Problem: this can feel almost impossible in cross-sectional data
- Example: Bob and Suzy probably differ in a million ways, but we can only measure and account for so many covariates
- Example: France and Germany probably differ in a million ways, but we can only measure and account for so many covariates
- This makes comparing Bob vs. Suzy and France vs. Germany for our variation is a somewhat suspect way to show how \(Z\) relates to \(Y\) if we cannot control on all possible relevant factors.

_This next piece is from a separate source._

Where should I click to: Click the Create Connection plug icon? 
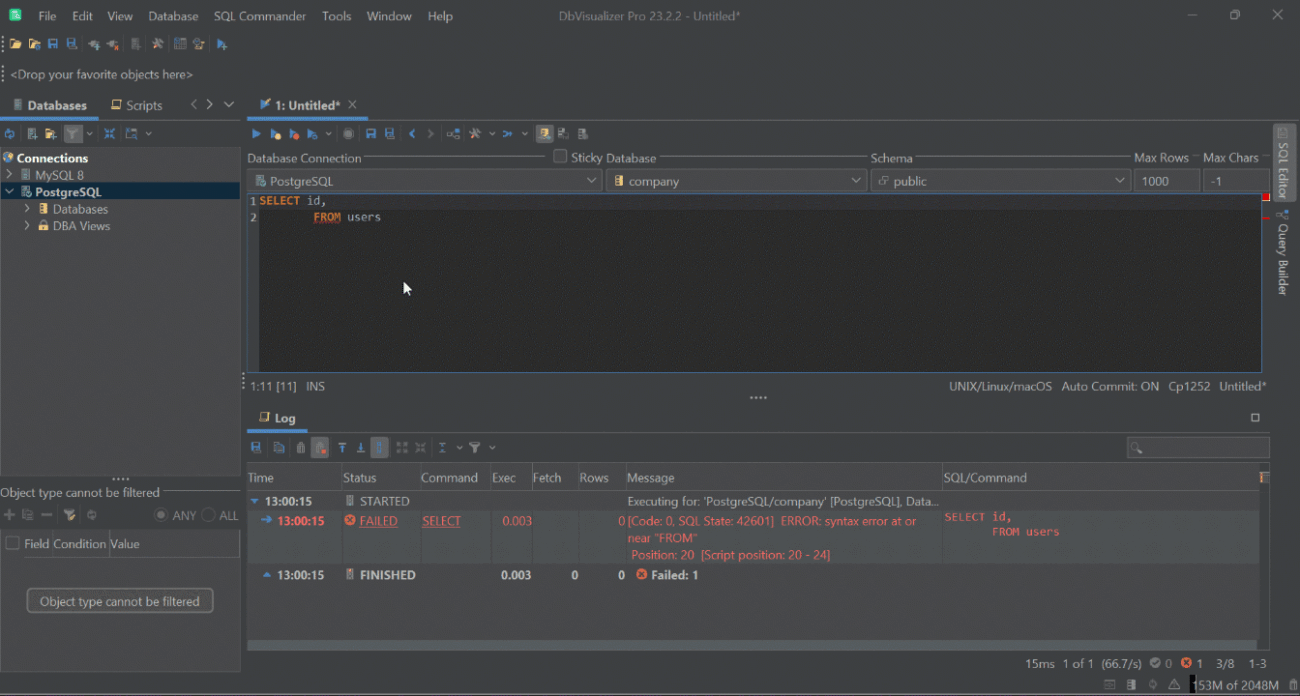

Possible solution: enter repeated observations

Idea: Bob in wave 1 is probably pretty similar to Bob at wave 2. This might be a more sensible comparison than Bob vs. Suzy.
Idea: France in 1968 vs. France 1970 is probably a more sensible comparison than France vs. Germany
- So, perhaps we incorporate Bob vs. Bob and Suzy vs. Suzy; France vs. France and Germany vs. Germany comparisons instead of just making between-unit comparisons.
Issue: need to learn new methods to account for our grouped/repeated data structure.

Why?

Recall OLS

\[\begin{align*} Y_i = \beta_0 + \beta_1 x_i + \epsilon_i \end{align*}\]

Assumptions:

\(\mathbf E(\epsilon_i) = 0\);
Errors independent of regressors: Cov\((\epsilon_i, X_i) = 0\);
Errors of different observations not correlated: Cov\((\epsilon_i, \epsilon_j) = 0\)
Constant error variance \(V(\epsilon_i | X) = \sigma^2\).

When we have grouped/longitudinal data, many of these assumptions are likely violated. For elaboration, see the video on the previous page that discusses how unobserved factors related to particular geographical areas might influence the explanatory variable crime rate video.

Let’s take a look at why.

What if we have \[\begin{align*} Y_{it} = \beta_0 + \beta_1 x_{it} + \epsilon_{it} \end{align*}\]

We could still treat this as OLS if we believe the assumptions hold. But often, we are concerned that our model actually looks like this:

\[\begin{align*} Y_{it} = \beta_0 + \beta_1x_{it}+ (c_i + \epsilon_{it}). \end{align*}\]

We think there may be \(c_i\) unobserved characteristics about our units \(i\) that are related to our explanators. If unaccounted for and left as part of the error term, this would cause bias in our coefficients.

Note: in OLS, we assume Cov\((c_i + \epsilon_{it}, x_{it}) = 0\). Here, we believe there may be unmeasured factors that induce covariance between \(c_i\) and \(x_{it}\).

One Solution: fixed effects: removes time-constant unobserved characteristics about our units.